A verbatim copy of all the data is required, minus any images.

··· Dataset content

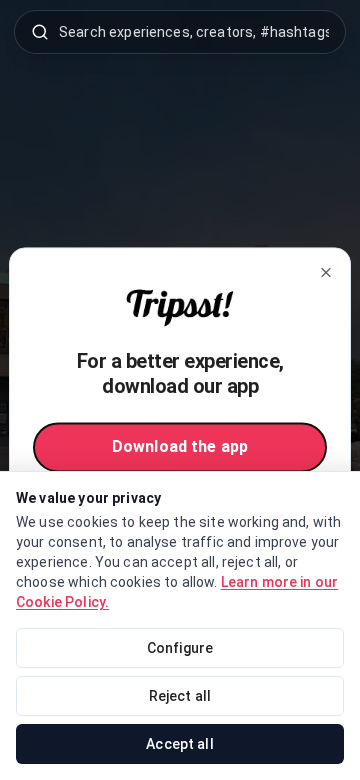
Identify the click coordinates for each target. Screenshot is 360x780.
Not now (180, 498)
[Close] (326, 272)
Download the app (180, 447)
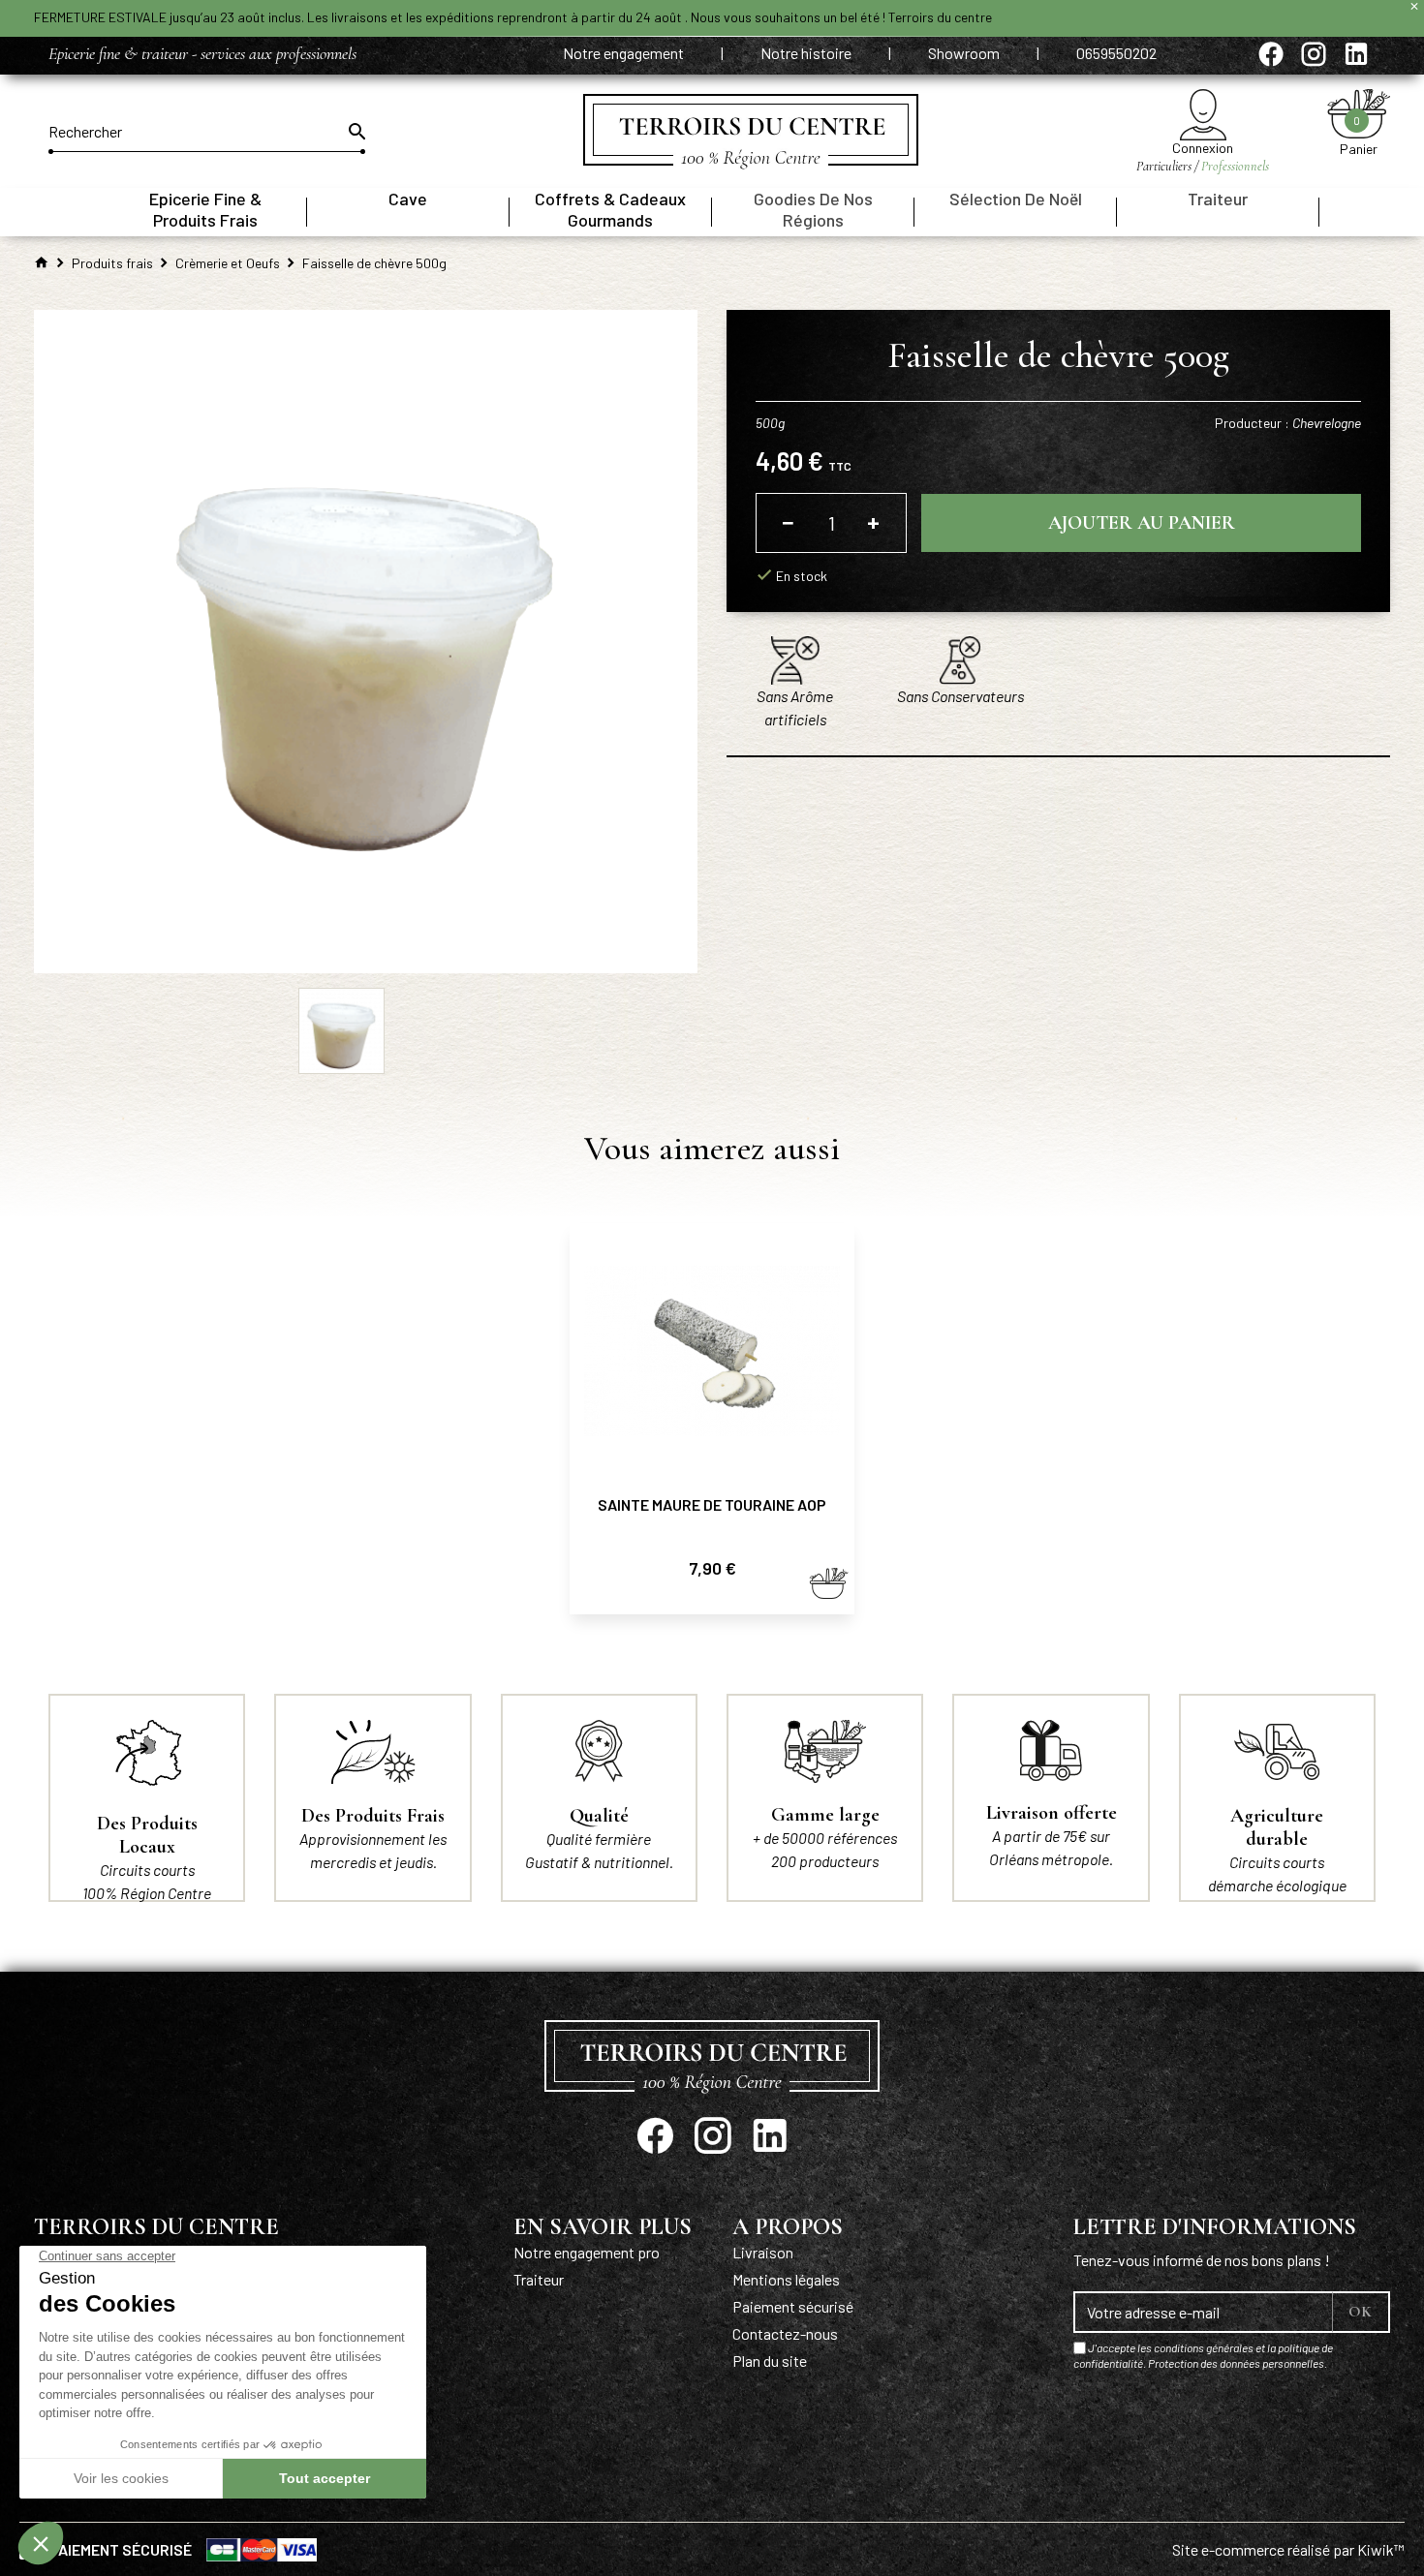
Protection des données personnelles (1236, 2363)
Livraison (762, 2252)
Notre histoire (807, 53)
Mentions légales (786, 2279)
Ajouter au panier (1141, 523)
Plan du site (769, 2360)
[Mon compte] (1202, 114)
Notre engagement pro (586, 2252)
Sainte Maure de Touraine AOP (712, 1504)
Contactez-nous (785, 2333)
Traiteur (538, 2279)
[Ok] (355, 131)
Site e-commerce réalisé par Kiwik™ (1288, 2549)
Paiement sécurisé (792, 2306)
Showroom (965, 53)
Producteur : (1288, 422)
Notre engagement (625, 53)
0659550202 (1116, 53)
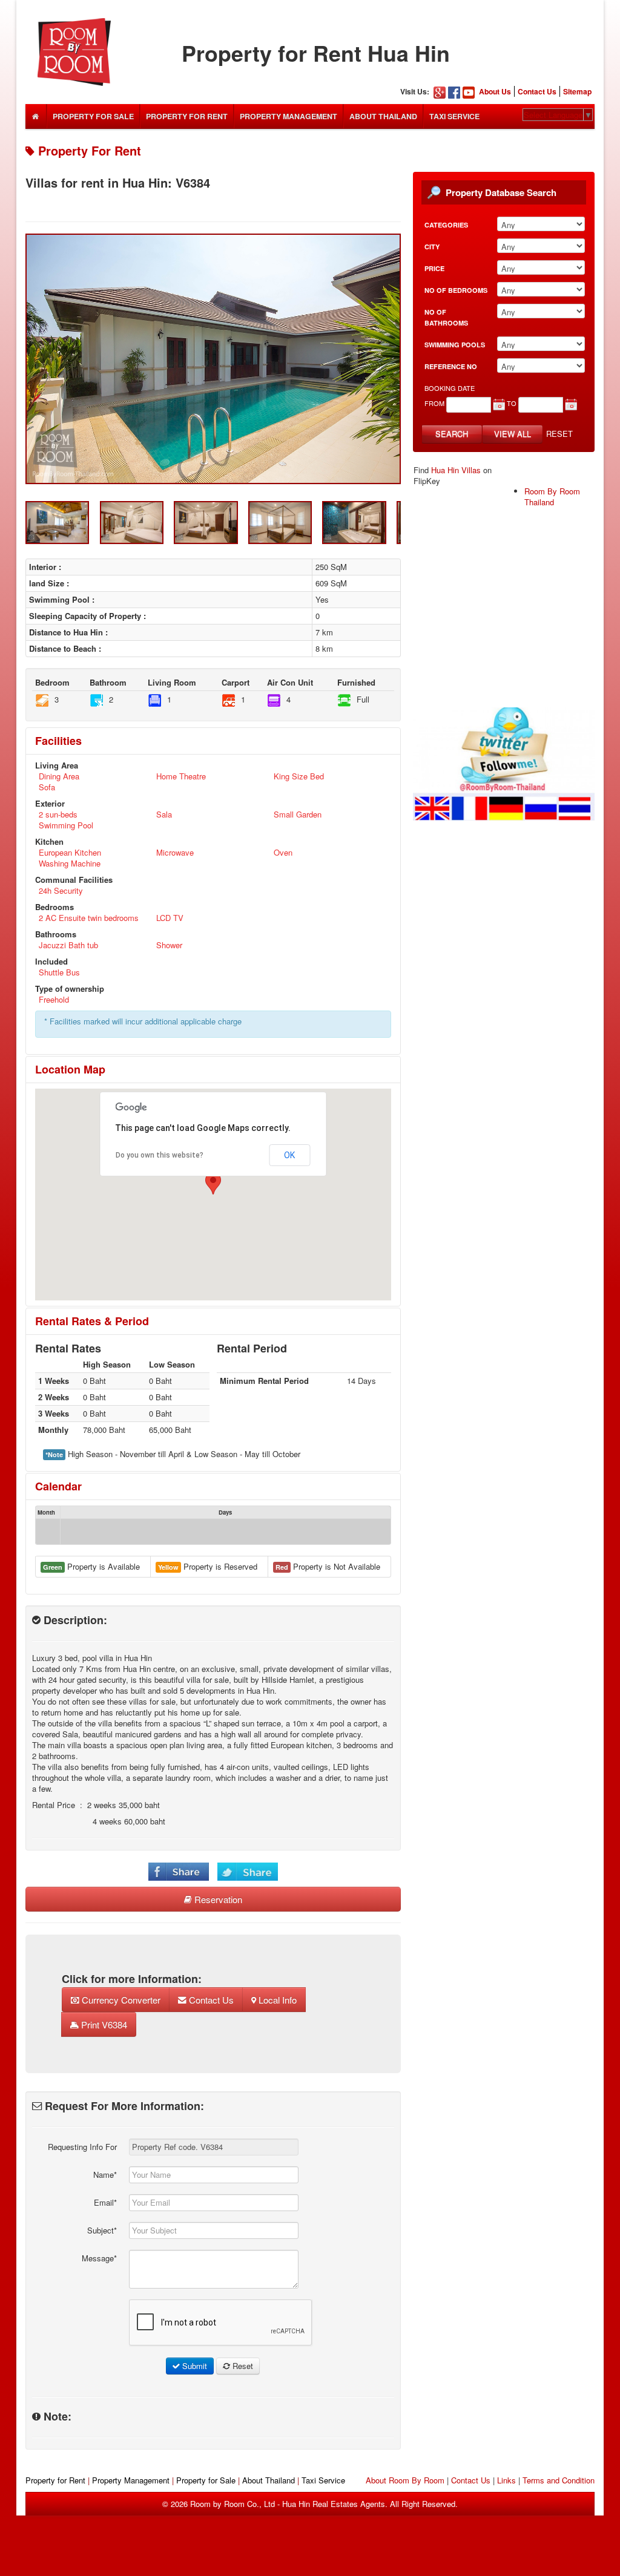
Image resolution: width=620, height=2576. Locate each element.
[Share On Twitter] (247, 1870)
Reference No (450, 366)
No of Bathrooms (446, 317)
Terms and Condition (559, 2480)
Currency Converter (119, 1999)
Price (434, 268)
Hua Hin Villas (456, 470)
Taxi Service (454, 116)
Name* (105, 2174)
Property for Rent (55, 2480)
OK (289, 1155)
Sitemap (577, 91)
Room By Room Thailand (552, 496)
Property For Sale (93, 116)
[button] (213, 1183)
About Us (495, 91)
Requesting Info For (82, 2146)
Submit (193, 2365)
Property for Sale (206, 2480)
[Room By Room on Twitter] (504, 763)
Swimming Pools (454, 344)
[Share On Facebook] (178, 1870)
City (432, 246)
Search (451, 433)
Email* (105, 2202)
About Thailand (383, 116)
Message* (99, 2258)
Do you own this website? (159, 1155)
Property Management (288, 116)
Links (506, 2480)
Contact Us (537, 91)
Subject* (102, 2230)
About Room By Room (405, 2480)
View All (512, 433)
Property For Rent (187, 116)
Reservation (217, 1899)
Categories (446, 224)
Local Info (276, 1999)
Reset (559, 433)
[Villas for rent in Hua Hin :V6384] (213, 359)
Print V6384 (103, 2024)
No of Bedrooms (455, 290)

······

**Your response**
Identify the click coordinates for each target. Screenshot is 360x780.
Not now (180, 498)
[Close] (326, 272)
Download the app (180, 447)
Protection des données personnelles (1236, 2363)
Livraison (762, 2252)
Notre histoire (807, 53)
Mentions légales (786, 2279)
Ajouter au panier (1141, 523)
Plan du site (769, 2360)
[Mon compte] (1202, 114)
Notre engagement pro (586, 2252)
Sainte Maure de Touraine AOP (712, 1504)
Contactez-nous (785, 2333)
Traiteur (538, 2279)
[Ok] (355, 131)
Site e-commerce réalisé par Kiwik™ (1288, 2549)
Paiement sécurisé (792, 2306)
Showroom (965, 53)
Producteur : (1288, 422)
Notre engagement (625, 53)
0659550202 (1116, 53)
Image resolution: width=620, height=2576. Locate each element.
[Share On Twitter] (247, 1870)
Reference No (450, 366)
No of Bathrooms (446, 317)
Terms and Condition (559, 2480)
Currency Converter (119, 1999)
Price (434, 268)
Hua Hin Villas (456, 470)
Taxi Service (454, 116)
Name* (105, 2174)
Property for Rent (55, 2480)
OK (289, 1155)
Sitemap (577, 91)
Room By Room Thailand (552, 496)
Property For Sale (93, 116)
[button] (213, 1183)
About Us (495, 91)
Requesting Info For (82, 2146)
Submit (193, 2365)
Property for Sale (206, 2480)
[Room By Room on Twitter] (504, 763)
Swimming Pools (454, 344)
[Share On Facebook] (178, 1870)
City (432, 246)
Search (451, 433)
Email* (105, 2202)
About Thailand (383, 116)
Message* (99, 2258)
Do you own this website? (159, 1155)
Property Management (288, 116)
Links (506, 2480)
Contact Us (537, 91)
Subject* (102, 2230)
About Room By Room (405, 2480)
View All (512, 433)
Property For Rent (187, 116)
Reservation (217, 1899)
Categories (446, 224)
Local Info (276, 1999)
Reset (559, 433)
[Villas for rent in Hua Hin :V6384] (213, 359)
Print V6384 (103, 2024)
No of Bedrooms (455, 290)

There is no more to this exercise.